Die ehemalige Reha-Klinik in Marmagen hat der Kreis gemietet, um für den Katastrophenfall gerüstet zu sein. In dem Gebäude könnte beispielsweise eine Covid-19-Ambulanz eingerichtet werden, um für Entlastung zu sorgen.

Nettersheim-Marmagen – Das Display am Telefon zeigt die Durchwahl 343. Der Stempelträger daneben ist gefüllt. Das Ergometer zwar in die Jahre gekommen, aber funktionsfähig. Die komplette Eifelhöhen-Klinik wirkt, als sei sie in einen Dornröschenschlaf gefallen, die Zeit stehen geblieben. Das kann sich aber schon buchstäblich morgen ändern. Der Kreis Euskirchen hat die Eifelhöhen-Klinik gemietet, um für den Katastrophenfall gerüstet zu sein. Die ehemalige Reha-Klinik ist als Entlastungseinrichtung für stationäre medizinische Betreuung, stationäre und ambulante Pflege und gegebenenfalls auch ambulante medizinische Versorgung angemietet worden.

Neben den professionellen Katastrophenschützern aus der Kreisverwaltung Euskirchen sind auch die Hilfsorganisationen wie Deutsches Rotes Kreuz, Malteser Hilfsdienst, Johanniter Unfallhilfe, Technisches Hilfswerk und die Bundeswehr in das Projekt eingebunden.
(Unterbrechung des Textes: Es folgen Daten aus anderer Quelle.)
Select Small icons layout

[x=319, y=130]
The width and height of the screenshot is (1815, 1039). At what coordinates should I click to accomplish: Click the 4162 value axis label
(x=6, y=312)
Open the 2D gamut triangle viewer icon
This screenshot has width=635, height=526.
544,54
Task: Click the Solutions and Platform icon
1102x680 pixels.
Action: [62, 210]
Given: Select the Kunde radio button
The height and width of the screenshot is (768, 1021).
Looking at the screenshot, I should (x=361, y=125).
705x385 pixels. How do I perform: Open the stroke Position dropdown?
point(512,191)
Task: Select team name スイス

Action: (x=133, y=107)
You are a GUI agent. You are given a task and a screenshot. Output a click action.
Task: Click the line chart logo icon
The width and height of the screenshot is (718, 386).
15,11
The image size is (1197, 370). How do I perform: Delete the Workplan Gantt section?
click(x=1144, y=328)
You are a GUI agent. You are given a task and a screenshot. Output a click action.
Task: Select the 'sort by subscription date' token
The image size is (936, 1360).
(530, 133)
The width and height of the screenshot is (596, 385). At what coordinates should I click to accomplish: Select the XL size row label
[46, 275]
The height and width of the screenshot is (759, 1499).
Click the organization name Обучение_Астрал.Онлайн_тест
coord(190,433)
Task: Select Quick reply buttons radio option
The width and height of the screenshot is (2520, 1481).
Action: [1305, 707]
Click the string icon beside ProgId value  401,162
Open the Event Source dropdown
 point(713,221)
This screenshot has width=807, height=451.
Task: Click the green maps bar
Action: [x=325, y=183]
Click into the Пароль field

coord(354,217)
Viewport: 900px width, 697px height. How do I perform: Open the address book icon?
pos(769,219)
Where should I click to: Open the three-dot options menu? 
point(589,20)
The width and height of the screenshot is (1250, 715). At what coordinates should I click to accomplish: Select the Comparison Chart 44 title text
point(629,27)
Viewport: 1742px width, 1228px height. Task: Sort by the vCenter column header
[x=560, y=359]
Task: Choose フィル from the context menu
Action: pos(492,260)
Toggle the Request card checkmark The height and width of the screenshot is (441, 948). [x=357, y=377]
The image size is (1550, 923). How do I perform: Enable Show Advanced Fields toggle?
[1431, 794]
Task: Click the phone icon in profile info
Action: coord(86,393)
Mit im Boot sind auch die Stiftung „EvA“ aus Schleiden und die Ärzteschaft, die in einem Nebengebäude ein Covid-19-Behandlungszentrum betreiben will.

„Unübersichtliche Lage“

„Wir wollen das Gebäude möglichst gewinnbringend nutzen. Da es multifunktionell und flexibel aufgebaut ist, ist das auch möglich“, sagt Landrat Markus Ramers, der im Sommer bei der Entscheidung im Kreistag gegen einen Anmietung der Eifelhöhen-Klinik stimmte.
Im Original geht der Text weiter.